Nested pattern matching with guards and everything is translated into the simple, flat case expressions of Core by the following modules:

Match:: This modules contains the main pattern-matching compiler in the form of a function called match. There is some documentation as to how match works contained in the module itself. Generally, the implemented algorithm is similar to the one described in Phil Wadler's Chapter ? of Simon Peyton Jones' The Implementation of Functional Programming Languages. Match exports a couple of functions with not really intuitive names. In particular, it exports match, matchWrapper, matchExport, and matchSimply. The function match, which is the main work horse, is only used by the other matching modules. The function matchExport - despite it's name - is merely used internally in Match and handles warning messages (see below for more details). The actual interface to the outside is matchWrapper, which converts the output of the type checker into the form needed by the pattern matching compiler (i.e., a list of EquationInfo). Similar in function to matchWrapper is matchSimply, which provides an interface for the case where a single expression is to be matched against a single pattern (as, for example, is the case in bindings in a do expression).
MatchCon:: This module generates code for a set of alternative constructor patterns that belong to a single type by means of the routine matchConFamily. More precisely, the routine gets a set of equations where the left-most pattern of each equation is a constructor pattern with a head symbol from the same type as that of all the other equations. A Core case expression is generated that distinguihes between all these constructors. The routine is clever enough to generate a sparse case expression and to add a catch-all default case only when needed (i.e., if the case expression isn't exhaustive already). There is also an explanation at the start of the modules.
MatchLit:: Generates code for a set of alternative literal patterns by means of the routine matchLiterals. The principle is similar to that of matchConFamily, but all left-most patterns are literals of the same type.
DsUtils:: This module provides a set of auxilliary definitions as well as the data types EquationInfo and MatchResult that form the input and output, respectively, of the pattern matching compiler.
Check:: This module does not really contribute the compiling pattern matching, but it inspects sets of equations to find whether there are any overlapping patterns or non-exhaustive pattern sets. This task is implemented by the function check, which returns a list of patterns that are part of a non-exhaustive case distinction as well as a set of equation labels that can be reached during execution of the code; thus, the remaining equations are shadowed due to overlapping patterns. The function check is invoked and its result converted into suitable warning messages by the function Match.matchExport (which is a wrapper for Match.match).

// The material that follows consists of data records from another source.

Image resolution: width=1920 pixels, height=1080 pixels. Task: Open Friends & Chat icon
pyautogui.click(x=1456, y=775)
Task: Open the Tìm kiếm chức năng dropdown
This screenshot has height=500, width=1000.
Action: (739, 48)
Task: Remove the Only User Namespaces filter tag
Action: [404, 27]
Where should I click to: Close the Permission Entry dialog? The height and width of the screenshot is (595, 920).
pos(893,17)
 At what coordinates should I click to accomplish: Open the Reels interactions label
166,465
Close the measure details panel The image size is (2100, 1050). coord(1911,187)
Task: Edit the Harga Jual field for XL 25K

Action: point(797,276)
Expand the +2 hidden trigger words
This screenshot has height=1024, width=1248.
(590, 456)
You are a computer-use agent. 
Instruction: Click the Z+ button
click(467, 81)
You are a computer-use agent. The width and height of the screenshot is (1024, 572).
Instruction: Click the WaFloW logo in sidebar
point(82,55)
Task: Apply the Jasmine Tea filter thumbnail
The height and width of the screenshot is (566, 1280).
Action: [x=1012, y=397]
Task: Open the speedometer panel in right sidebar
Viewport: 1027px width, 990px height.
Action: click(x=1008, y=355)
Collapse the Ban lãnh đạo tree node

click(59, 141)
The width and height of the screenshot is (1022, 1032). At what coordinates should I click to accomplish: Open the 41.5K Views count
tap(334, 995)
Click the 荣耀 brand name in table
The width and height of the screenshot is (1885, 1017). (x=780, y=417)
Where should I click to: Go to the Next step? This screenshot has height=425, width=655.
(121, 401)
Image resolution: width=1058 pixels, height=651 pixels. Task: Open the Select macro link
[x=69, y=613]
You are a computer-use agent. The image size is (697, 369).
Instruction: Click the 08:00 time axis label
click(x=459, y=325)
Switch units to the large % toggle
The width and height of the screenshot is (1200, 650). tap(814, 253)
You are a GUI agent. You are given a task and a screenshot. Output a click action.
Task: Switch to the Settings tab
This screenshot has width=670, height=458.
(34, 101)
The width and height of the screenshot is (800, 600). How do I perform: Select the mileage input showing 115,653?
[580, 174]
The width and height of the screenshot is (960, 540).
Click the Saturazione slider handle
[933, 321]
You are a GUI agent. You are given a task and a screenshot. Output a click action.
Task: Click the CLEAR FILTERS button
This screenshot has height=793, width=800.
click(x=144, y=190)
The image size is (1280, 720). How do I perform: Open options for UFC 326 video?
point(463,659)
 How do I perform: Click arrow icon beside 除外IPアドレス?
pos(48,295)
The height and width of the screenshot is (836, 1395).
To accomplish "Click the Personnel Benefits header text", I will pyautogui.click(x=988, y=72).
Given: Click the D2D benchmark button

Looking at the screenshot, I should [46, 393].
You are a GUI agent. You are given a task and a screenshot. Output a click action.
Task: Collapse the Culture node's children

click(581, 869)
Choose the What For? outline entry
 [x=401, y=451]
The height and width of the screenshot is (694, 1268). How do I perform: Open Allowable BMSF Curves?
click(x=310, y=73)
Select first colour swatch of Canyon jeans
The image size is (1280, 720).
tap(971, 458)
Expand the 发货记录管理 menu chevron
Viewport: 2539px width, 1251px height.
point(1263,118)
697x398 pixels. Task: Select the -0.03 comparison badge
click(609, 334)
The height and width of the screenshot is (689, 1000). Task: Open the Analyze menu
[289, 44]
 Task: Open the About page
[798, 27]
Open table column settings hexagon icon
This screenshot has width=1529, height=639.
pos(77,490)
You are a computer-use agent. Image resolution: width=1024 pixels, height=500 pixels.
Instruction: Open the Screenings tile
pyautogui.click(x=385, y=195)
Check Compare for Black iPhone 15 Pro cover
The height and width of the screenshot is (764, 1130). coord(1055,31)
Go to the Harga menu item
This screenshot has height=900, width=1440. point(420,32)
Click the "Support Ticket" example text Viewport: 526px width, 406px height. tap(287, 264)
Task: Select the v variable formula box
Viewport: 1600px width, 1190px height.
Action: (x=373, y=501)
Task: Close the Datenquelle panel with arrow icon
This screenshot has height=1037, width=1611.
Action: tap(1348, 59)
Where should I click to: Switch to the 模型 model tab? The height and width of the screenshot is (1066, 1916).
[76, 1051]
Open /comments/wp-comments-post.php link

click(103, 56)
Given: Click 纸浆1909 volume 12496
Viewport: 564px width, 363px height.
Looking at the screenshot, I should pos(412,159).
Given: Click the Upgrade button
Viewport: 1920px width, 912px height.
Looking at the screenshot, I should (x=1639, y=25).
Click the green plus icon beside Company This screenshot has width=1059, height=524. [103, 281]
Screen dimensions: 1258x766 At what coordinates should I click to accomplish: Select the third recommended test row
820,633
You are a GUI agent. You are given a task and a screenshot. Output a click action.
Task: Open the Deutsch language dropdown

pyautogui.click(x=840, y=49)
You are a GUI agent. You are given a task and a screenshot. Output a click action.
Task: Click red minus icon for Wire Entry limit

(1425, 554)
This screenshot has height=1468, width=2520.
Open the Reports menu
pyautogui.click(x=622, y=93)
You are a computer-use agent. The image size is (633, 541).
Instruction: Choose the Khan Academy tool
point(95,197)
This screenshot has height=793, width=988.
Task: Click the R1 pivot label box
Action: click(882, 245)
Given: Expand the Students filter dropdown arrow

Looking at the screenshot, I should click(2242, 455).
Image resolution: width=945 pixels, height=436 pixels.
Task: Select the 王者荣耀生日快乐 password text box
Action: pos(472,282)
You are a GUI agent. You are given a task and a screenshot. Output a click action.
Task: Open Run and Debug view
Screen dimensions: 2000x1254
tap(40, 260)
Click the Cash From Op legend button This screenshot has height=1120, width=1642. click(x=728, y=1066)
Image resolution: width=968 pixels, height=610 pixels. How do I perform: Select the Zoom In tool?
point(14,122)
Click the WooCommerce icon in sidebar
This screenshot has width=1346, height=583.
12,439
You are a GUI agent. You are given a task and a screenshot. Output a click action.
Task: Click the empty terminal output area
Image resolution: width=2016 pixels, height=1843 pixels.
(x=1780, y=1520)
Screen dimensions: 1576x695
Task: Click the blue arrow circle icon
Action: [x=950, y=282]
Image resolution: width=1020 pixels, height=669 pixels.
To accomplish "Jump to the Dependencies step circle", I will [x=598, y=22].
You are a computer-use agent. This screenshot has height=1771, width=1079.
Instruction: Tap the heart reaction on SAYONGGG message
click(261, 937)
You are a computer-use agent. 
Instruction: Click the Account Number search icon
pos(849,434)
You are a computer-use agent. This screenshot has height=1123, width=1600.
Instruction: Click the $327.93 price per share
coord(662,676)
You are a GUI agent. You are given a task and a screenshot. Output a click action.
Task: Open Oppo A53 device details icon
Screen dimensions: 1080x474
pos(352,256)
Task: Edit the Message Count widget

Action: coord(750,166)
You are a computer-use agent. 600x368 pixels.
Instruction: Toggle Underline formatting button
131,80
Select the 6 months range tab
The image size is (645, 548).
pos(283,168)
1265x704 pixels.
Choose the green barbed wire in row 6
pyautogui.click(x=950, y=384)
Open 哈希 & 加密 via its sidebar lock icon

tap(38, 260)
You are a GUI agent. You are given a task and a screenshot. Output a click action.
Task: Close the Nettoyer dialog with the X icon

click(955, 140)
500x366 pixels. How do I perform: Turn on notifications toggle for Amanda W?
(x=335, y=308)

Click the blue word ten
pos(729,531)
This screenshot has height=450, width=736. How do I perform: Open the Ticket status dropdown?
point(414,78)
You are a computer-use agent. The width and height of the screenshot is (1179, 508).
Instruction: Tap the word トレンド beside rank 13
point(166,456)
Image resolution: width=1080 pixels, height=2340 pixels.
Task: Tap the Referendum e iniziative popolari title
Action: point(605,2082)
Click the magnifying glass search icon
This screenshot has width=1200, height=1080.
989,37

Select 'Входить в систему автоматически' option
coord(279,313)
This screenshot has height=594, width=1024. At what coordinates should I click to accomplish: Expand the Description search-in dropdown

The central function match, given a set of equations, proceeds in a number of steps:

It starts by desugaring the left-most pattern of each equation using the function tidy1 (indirectly via tidyEqnInfo). During this process, non-elementary pattern (e.g., those using explicit list syntax [x, y, ..., z]) are converted to a standard constructor pattern and also irrefutable pattern are removed.
Then, a process called unmixing clusters the equations into blocks (without re-ordering them), such that the left-most pattern of all equations in a block are either all variables, all literals, or all constructors.
Each block is, then, compiled by matchUnmixedEqns, which forwards the handling of literal pattern blocks to MatchLit.matchLiterals, of constructor pattern blocks to MatchCon.matchConFamily, and hands variable pattern blocks back to match.

Last modified: Mon Feb 11 22:35:25 EST 2002